Structural connectivity maps were derived from the diffusion weighted imaging data of 83 healthy adult participants.  Motion artifacts were removed and eddy-current distortions were corrected with DTIPrep (Oguz et al., 2014). Using the FMRIB Diffusion Toolbox, diffusion tensors were then fitted at each voxel within a cortical mask. DTI volumes were coregistered with subjects’ anatomical T1-weighted volumes using the FreeSurfer image analysis suite (Dale, Fischl, and Sereno, 1999; Fischl et al., 1999; Fischl, Sereno, and Dale, 1999). FreeSurfer was also used to identify white matter voxels that lie 2 mm below the cortical gray-white boundary of the anatomically-defined seed regions (Kang, Herron, Turken, and Woods, 2012). For each subject, probablistic tractography was performed from each seed region to the rest of the cortical surface using the FMRIB diffusion toolbox.  5000 streamlines traced probabilistic paths from each seed region voxel to the brain surface.  Streamlines were terminated if they exceeded 2000 steps (corresponding to a 1m long tract).

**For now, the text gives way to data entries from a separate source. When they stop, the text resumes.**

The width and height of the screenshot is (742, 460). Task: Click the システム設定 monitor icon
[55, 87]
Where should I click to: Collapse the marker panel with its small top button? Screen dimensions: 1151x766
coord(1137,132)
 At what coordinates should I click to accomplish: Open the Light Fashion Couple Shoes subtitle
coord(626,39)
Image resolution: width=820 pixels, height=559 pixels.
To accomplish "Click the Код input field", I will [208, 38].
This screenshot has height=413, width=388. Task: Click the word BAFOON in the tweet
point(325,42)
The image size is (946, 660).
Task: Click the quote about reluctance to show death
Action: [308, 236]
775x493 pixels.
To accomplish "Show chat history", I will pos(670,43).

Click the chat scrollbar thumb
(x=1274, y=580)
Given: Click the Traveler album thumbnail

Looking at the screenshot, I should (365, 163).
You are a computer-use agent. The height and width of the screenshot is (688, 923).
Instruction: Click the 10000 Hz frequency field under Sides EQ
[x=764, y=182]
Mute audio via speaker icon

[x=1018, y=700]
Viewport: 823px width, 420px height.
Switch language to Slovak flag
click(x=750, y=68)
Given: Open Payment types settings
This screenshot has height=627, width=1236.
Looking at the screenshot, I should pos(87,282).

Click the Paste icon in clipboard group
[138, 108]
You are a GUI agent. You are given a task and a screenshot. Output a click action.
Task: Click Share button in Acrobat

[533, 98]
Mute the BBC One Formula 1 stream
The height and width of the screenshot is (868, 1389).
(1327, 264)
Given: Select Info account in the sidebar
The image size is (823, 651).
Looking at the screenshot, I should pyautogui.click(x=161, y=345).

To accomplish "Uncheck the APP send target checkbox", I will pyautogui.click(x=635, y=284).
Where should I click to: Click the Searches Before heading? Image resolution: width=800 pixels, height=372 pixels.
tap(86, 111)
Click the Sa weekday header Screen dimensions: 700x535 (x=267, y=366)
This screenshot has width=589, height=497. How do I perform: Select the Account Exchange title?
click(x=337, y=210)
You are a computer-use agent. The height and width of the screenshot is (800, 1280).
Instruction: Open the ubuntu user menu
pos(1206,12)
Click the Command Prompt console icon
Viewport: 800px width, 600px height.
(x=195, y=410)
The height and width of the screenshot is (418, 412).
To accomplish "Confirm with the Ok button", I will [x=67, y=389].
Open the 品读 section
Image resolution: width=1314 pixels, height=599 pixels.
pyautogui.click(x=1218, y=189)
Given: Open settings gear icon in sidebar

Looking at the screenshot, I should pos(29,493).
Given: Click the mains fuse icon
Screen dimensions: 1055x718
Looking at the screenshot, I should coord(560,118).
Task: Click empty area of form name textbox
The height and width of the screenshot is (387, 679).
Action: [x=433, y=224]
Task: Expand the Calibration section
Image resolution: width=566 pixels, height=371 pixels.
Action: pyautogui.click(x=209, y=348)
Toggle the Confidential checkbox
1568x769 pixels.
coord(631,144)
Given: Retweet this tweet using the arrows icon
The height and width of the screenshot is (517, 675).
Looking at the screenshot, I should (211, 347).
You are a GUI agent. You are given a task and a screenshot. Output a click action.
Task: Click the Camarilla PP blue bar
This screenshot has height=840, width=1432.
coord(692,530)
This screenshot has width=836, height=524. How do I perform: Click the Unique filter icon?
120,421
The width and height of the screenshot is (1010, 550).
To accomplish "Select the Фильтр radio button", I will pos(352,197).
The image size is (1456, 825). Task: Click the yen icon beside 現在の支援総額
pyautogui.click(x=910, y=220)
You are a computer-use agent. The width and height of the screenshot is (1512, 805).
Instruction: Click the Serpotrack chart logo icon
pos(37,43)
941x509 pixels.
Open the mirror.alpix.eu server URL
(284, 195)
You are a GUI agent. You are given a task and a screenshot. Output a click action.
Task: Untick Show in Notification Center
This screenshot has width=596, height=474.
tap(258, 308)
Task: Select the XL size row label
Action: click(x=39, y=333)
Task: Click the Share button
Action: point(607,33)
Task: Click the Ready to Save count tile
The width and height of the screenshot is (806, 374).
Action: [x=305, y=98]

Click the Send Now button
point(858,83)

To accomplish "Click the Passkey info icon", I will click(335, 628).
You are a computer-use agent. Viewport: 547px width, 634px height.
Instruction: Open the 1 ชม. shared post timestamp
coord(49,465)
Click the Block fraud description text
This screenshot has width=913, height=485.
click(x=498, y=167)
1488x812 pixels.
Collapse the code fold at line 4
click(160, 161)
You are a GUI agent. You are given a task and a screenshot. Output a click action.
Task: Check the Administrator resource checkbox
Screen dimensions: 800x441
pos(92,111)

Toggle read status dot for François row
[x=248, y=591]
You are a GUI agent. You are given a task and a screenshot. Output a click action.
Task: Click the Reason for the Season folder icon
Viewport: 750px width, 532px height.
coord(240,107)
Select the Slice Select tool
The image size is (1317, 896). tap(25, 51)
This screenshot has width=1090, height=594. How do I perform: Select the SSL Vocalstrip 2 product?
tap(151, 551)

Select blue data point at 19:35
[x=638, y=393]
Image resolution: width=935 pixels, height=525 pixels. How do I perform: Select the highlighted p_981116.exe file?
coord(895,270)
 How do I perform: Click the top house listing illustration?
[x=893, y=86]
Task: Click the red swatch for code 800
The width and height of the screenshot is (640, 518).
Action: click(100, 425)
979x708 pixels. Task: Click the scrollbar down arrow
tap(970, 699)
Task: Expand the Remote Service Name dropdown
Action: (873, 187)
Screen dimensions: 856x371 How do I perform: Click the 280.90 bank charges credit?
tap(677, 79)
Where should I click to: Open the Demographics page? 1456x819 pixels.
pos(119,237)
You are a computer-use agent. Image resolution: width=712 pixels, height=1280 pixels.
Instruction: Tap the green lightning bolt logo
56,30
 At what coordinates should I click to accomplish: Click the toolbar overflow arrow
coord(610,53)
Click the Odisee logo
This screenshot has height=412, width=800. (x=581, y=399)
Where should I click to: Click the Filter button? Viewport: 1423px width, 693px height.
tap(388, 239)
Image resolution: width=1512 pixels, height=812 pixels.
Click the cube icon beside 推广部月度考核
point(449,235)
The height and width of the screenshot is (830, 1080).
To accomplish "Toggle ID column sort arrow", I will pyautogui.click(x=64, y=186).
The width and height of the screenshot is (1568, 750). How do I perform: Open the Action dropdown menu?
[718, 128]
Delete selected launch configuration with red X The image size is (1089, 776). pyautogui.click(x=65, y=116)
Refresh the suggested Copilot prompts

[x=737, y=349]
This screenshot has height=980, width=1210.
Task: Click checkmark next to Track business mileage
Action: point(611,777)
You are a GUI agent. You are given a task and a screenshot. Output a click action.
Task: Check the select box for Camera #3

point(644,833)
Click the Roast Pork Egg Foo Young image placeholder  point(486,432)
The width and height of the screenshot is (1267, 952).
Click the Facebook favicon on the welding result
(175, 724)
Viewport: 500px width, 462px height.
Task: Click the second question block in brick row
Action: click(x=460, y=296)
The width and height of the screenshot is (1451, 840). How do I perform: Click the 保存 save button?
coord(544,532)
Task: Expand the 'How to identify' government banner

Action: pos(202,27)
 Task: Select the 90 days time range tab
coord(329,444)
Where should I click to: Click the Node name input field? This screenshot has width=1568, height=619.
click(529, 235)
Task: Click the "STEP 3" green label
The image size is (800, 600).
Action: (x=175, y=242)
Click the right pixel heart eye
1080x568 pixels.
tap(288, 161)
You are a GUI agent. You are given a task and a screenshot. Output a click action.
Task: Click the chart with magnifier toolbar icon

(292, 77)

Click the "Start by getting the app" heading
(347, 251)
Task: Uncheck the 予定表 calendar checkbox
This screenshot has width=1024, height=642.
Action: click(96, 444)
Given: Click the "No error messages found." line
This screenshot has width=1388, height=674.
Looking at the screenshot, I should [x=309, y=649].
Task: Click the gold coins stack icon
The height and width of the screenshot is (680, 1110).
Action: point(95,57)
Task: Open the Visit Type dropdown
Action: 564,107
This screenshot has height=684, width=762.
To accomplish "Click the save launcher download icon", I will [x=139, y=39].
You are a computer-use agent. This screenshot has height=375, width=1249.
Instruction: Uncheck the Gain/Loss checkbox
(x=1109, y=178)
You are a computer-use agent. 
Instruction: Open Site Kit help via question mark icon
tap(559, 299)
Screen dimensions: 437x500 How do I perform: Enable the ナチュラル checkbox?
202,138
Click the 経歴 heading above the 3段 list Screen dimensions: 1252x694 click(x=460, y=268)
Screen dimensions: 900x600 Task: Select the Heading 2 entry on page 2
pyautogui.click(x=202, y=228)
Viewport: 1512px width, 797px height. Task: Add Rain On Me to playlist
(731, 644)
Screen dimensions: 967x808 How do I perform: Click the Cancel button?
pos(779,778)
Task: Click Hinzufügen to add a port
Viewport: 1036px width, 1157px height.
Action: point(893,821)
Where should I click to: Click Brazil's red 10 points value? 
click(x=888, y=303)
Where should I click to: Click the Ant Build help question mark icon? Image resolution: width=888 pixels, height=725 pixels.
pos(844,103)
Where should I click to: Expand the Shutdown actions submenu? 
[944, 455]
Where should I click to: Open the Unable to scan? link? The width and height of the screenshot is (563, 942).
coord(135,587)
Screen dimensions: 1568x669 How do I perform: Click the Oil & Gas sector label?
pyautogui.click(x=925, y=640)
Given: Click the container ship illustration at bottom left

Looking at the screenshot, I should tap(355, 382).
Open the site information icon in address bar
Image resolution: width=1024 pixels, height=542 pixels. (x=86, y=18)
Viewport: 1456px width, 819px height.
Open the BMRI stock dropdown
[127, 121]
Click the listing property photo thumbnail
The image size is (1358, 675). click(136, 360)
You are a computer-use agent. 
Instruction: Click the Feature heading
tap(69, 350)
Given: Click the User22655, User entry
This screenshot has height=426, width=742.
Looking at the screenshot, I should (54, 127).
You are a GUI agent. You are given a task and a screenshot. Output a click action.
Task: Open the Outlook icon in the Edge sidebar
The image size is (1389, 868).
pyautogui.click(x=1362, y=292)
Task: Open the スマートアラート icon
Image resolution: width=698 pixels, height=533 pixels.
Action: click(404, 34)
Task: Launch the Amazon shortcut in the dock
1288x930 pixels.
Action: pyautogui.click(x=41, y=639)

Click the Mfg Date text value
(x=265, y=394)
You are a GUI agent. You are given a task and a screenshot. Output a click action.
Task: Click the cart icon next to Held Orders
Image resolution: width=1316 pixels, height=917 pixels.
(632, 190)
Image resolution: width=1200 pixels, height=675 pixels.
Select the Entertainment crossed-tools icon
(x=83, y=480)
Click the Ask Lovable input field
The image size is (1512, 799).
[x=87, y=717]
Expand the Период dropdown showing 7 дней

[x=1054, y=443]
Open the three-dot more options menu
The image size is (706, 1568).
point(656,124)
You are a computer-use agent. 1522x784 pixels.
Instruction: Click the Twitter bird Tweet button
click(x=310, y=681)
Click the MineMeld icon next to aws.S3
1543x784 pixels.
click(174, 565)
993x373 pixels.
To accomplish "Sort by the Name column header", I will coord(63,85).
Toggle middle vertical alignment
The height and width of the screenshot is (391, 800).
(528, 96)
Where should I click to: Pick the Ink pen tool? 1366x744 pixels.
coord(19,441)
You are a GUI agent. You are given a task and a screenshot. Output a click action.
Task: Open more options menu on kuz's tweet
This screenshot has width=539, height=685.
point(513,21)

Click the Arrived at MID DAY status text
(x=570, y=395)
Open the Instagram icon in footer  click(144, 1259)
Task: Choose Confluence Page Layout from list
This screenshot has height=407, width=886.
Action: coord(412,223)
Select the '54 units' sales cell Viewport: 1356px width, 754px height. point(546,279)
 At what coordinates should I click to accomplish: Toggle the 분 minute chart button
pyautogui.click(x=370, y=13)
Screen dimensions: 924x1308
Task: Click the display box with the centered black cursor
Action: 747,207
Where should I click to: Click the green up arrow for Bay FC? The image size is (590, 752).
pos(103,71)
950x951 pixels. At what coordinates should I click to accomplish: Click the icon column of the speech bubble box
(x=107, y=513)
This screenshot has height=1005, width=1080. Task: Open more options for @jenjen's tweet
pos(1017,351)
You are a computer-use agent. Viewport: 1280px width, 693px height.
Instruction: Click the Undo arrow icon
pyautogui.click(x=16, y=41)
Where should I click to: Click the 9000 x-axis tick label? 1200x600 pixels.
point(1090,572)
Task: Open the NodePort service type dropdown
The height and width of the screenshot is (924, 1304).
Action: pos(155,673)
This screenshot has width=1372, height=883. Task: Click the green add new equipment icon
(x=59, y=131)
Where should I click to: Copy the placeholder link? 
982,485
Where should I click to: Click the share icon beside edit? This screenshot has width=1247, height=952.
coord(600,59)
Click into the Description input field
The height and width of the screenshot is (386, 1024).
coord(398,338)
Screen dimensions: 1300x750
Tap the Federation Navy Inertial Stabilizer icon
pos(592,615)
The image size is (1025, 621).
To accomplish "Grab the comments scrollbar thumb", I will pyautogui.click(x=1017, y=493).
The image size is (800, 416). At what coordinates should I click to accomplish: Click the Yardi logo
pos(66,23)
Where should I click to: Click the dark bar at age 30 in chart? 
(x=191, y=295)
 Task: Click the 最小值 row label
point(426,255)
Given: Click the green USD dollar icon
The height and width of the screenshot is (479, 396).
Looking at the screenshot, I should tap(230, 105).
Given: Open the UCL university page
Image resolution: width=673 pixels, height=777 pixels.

To compare connectivity across individuals, a surface voxel was considered “connected” to a seed region if at least 10 streamlines from the seed region reached that voxel in a given subject.  These data were projected to an average brain surface using Freesurfer and averaged across subjects.  At each vertex, figures show the percentage of subjects for whom that vertex is connected to the seed region; blue represents 50% of subjects connected to the seed region at that vertex, and green represents 80% of subjects.